1. The Michelson–Morley Experiment Probes the Luminiferous Ether

The Medium for the Propagation of Light Waves

First performed in 1887, the Michelson–Morley experiment used a complex apparatus to probe the nature of the luminiferous ether. The luminiferous ether is often called the aether or simply the ether. Ether wind is a misleading term because the prevailing opinion among scientists in the late 19th century was that the luminiferous ether was stationary under most conditions. These scientists thought the ether wind effect was caused by the motion of the earth through the stationary ether. It is similar to the experience produced by riding a bicycle on a windless day. As the bicycle rider pedals along, he feels as though a wind is blowing on his face. As the speed of the bicyclist increases, the wind increases in its apparent speed.

Another aspect of the Michelson–Morley experiment was that from its results many scientists believed that the absolute velocity of the earth would be determined. To accomplish the task of determining the absolute velocity of the earth, two precise time measurements needed to be made. They are the measurement of the duration of a light beam’s round–trip journey along one arm of the apparatus and the duration of the light beam’s round–trip journey along the other arm of the apparatus. These measurements had to be made when one arm of the apparatus was aligned with the motion of the earth and the other arm was perpendicular to the apparent ether wind that is to say perpendicular to the motion of the earth.

The centerpiece of the Michelson–Morley experiment was a device is called an interferometer; it is a device that divides a light ray into two beams and then brings them together again to cause interference. The recombination of these two beams of light produces interference fringes (bands of more intense color). When these fringes are counted, they give information about the light.

The main part of the apparatus consists of two identical arms fitted together to form a right angle. When one arm is aligned with the motion of the earth, the other arm will be perpendicular to it. Each arm is of equal length. At the arms’ vertex a single ray of light is split into two beams by a half–silvered mirror. One beam travels along one arm, and the other beam travels along the other arm. A fully–silvered mirror is at the far end of each arm. Each half of the split light ray strikes its respective mirror and returns along its respective arm, and the two beams rejoin producing interference fringes.

**Tasks and exercises:**
a: Reproduce the part of the passage on the Michelson–Morley experiment that opens with the words containing "First performed in" and closes with "its apparent speed.".
b: Translate this sentence from the passage on the Michelson–Morley experiment into Spanish: "The main part of the apparatus consists of two identical arms fitted together to form a right angle."
c: According to the passage on the Michelson–Morley experiment, in what year was the experiment first performed?

**Data records:**
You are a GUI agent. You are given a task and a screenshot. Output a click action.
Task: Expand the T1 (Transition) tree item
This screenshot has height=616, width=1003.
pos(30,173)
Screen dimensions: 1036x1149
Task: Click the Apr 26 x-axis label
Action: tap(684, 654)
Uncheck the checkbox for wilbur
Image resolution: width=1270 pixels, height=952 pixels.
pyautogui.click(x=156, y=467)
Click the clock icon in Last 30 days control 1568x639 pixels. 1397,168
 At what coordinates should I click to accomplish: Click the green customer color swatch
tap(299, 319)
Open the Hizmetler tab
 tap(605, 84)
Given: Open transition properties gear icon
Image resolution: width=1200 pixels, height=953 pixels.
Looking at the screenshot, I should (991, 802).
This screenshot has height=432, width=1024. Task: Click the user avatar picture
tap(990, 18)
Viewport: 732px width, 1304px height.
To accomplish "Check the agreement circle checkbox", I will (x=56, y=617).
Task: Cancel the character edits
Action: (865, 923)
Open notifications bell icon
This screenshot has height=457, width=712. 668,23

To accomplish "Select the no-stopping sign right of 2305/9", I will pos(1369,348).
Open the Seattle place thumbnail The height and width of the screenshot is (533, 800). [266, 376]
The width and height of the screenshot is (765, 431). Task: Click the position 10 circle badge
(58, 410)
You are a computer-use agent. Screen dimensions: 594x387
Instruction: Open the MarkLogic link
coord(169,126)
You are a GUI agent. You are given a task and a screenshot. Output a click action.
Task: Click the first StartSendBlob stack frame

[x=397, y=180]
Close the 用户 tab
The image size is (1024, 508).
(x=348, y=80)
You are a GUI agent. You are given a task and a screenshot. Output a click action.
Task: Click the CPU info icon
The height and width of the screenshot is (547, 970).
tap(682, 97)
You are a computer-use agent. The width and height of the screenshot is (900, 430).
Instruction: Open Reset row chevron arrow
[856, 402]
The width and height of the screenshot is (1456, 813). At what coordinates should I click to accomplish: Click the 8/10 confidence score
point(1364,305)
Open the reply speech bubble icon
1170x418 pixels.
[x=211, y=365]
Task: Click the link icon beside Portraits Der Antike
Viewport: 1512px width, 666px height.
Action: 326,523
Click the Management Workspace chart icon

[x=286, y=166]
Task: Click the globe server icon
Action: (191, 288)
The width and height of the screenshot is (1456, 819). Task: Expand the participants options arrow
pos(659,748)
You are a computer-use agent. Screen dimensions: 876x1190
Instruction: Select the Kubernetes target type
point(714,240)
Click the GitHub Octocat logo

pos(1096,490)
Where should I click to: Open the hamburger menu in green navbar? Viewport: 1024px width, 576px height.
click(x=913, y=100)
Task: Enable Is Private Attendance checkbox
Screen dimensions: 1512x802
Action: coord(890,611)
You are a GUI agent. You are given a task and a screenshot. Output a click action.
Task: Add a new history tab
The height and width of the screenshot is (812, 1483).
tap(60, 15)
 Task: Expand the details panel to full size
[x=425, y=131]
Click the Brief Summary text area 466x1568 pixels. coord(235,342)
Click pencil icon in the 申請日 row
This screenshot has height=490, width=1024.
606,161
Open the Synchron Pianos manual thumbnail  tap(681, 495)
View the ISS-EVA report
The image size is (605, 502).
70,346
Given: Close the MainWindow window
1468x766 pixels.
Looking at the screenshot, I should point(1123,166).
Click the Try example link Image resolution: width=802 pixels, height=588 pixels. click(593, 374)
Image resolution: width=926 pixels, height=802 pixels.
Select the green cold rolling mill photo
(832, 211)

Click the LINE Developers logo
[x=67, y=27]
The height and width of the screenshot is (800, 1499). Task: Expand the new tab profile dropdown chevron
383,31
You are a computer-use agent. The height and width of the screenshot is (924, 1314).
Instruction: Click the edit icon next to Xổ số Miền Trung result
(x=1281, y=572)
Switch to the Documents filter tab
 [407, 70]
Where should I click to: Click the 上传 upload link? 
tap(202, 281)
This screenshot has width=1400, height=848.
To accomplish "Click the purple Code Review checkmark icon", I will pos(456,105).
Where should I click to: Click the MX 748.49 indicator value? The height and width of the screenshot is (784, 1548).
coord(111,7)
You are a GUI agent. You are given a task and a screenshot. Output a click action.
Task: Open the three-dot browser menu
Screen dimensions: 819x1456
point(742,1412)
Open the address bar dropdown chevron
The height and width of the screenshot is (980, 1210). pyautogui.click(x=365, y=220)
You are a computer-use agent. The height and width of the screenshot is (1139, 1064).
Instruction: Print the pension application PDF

**Solutions by task:**
a:
First performed in 1887, the Michelson–Morley experiment used a complex apparatus to probe the nature of the luminiferous ether. The luminiferous ether is often called the aether or simply the ether. Ether wind is a misleading term because the prevailing opinion among scientists in the late 19th century was that the luminiferous ether was stationary under most conditions. These scientists thought the ether wind effect was caused by the motion of the earth through the stationary ether. It is similar to the experience produced by riding a bicycle on a windless day. As the bicycle rider pedals along, he feels as though a wind is blowing on his face. As the speed of the bicyclist increases, the wind increases in its apparent speed.

b: La parte principal del aparato consiste en dos brazos idénticos unidos para formar un ángulo recto.

c: 1887